Жизненный путь Христиана Раковского. Европеизм и большевизм: неоконченная дуэль
Шрифт:
Но выдвижение международного обоснования заявления сразу ставило под сомнение признание внутренних успехов руководства ВКП(б), так как речь прежде всего шла о необходимости сплочения перед лицом «фашистской» угрозы. [1321] Далее, заявляя о своем отказе от критических суждений в отношении государственного строительства в СССР, Раковский брал на себя смелость вновь возвратиться к критике. «Отсюда, конечно, не следует, что нужно закрывать глаза на недочеты аппарата, на его тенденцию к бюрократизации и разбуханию, а также на то, что само государство играет роль преходящую», – писал он. Это было важное суждение, существенно расходившееся и с теоретическими сталинистскими догмами об укреплении государства по мере строительства социализма и перехода к нему, и с практикой сформировавшейся тоталитарной системы.
1321
Мы
Наконец, в условиях, когда славословия по адресу Сталина лились уже широким потоком, Раковский, несколько раз обращаясь к его высказываниям, не позволил себе ни одного верноподданнического демарша. Максимум, на что он пошел, было указание на «глубокую политическую проницательность, которую проявило руководство партии во главе с т. Сталиным». Здесь, как видим, доминировал «коллективный контекст». Явные следы эзопова языка прослеживаются в следующих словах: «Я должен остановиться на борьбе троцкистской оппозиции против внутрипартийного режима, который она всегда тесно связывала с именем товарища Сталина. Мы вносили в эту борьбу большую ожесточенность. Она не находила оправдания уже тогда, поскольку внутрипартийный режим складывался при нашем участии в руководстве партии и поскольку мы продолжали считать себя защитниками организационных принципов большевизма».
В свете этого высказывания, не являвшегося одобрением внутрипартийного режима, а скорее указанием на сопричастность оппозиционных деятелей к его формированию, весьма двусмысленно звучало и сказанное вслед за этим: «Тов. Сталин является воплощением именно этой большевистской идейной непримиримости, организационной дисциплины, единства слова и дела». Такая «похвала» Сталину являлась своего рода эвфемизмом ленинской характеристики Сталина из «Письма к съезду», что легко могло быть понято всеми теми партийными деятелями, которые знали письмо Ленина. В оценке Сталина Раковский резко расходился с Сосновским, который униженно восхвалял «историческую фигуру вождя нашей эпохи». Так что, если в основе текста заявления лежал некий текст, который был Христиану Георгиевичу подсунут, он явно основательно над ним поработал, однако так, чтобы усыпить бдительность идеологических начальников.

- Письменное задание
С кем, согласно тексту о Христиане Раковском, он резко расходился в оценке Сталина?

- Исходные данные
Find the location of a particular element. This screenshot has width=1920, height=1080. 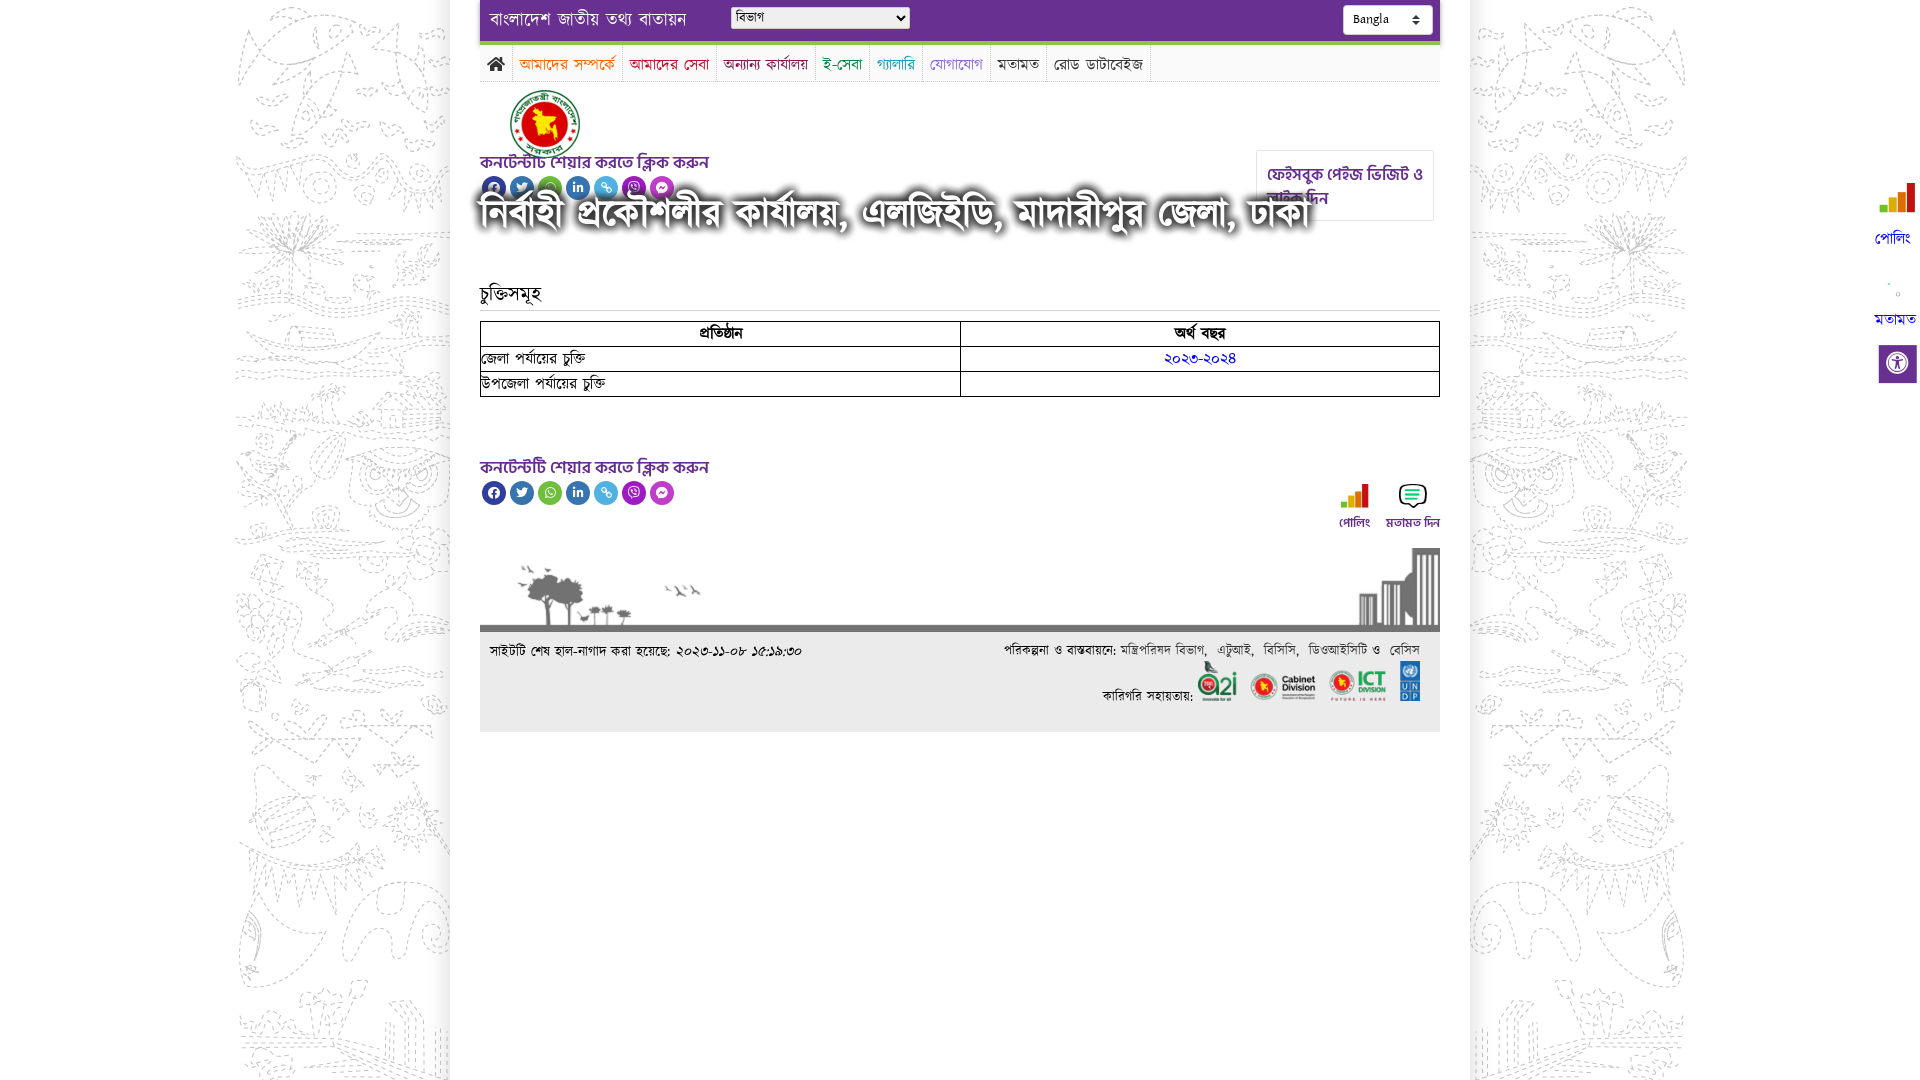


                
             is located at coordinates (562, 124).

- Решение
С Сосновским, который униженно восхвалял «историческую фигуру вождя нашей эпохи».